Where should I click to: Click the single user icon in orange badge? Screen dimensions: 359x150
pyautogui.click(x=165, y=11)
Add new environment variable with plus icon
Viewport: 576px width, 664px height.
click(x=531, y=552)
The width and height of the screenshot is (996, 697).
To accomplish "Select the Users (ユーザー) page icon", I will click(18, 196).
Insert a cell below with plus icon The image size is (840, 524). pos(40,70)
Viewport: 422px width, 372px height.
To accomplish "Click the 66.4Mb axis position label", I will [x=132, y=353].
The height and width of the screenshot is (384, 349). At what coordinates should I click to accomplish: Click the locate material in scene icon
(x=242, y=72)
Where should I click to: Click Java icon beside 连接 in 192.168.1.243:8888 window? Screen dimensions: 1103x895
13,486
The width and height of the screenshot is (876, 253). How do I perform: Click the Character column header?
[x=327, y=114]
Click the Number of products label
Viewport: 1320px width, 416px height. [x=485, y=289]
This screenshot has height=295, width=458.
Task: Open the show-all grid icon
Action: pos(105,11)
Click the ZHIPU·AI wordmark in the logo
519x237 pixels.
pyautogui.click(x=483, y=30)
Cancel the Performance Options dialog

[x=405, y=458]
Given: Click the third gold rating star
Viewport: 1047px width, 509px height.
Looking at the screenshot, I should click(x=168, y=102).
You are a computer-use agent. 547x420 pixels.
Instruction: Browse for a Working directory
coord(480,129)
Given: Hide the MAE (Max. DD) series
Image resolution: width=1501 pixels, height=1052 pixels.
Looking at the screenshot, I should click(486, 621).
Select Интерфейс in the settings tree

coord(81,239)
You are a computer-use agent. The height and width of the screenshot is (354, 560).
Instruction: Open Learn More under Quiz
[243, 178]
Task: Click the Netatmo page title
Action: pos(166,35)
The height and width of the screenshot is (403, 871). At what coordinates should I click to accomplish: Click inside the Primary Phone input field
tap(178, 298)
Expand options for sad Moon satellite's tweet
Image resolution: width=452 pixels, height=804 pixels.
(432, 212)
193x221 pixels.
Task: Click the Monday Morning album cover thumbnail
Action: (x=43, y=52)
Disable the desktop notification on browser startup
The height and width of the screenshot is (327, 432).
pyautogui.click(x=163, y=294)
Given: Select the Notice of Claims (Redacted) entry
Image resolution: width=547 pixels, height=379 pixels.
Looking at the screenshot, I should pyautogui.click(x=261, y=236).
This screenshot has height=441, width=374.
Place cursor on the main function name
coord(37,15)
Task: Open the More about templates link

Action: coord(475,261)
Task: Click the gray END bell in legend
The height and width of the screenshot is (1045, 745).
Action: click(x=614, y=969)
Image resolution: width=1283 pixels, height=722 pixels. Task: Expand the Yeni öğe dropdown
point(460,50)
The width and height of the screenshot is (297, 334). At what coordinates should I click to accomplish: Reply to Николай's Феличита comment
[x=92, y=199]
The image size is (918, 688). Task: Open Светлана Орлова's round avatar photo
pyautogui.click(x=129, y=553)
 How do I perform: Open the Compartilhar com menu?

= = = =

**Task objective**.
Your reply should be one number: the count of lines above that hold the word "computer".

**Response to the exercise**.
2